=== Consegna ===
Secondo il blocco di testo, quale circolo vizioso si è instaurato nell'ultimo decennio?

=== Blocco di testo ===
Don Arice, sono stati raggiunti gli obiettivi indicati nel 1992 da Giovanni Paolo II?

«Dal punto di vista del progresso della ricerca, della medicina e dell’assistenza ai malati molto è stato fatto; tuttavia nell’ultimo decennio c’è stato un impoverimento nella capacità di garantire le cure alle fasce più deboli della popolazione e milioni di italiani vi hanno rinunciato. Si è instaurato il circolo vizioso crisi economica – povertà – povertà sanitaria – aumento malattie. Il rischio è che i tagli alla spesa sanitaria si rivelino più “onerosi” dei costi che sosterrebbe lo Stato garantendo l’accesso alle cure per le fasce più indigenti».

E dal punto di vista pastorale?

=== Dati estratti ===
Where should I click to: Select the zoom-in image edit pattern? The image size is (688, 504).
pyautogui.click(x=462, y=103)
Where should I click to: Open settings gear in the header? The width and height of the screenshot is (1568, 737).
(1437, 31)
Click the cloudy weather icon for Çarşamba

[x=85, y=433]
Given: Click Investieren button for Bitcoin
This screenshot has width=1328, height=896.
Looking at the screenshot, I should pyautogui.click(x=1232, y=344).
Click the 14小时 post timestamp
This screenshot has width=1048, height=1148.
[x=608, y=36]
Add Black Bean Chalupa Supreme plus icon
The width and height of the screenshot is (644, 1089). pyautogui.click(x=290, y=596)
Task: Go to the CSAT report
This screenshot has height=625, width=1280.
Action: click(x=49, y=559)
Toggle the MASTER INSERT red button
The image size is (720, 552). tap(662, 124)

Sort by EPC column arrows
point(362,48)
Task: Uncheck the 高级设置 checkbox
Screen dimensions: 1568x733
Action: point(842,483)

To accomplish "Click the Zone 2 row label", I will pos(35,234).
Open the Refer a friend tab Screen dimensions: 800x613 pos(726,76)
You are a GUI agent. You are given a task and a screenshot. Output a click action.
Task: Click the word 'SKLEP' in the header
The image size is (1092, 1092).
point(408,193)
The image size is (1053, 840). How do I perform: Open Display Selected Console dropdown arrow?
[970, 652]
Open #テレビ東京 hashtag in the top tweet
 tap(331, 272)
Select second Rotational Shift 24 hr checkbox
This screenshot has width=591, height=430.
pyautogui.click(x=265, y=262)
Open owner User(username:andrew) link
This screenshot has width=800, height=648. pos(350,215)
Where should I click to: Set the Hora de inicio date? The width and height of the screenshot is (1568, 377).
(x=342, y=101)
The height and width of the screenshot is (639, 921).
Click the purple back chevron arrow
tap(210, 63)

=== Soluzione ===
Il circolo vizioso crisi economica – povertà – povertà sanitaria – aumento malattie.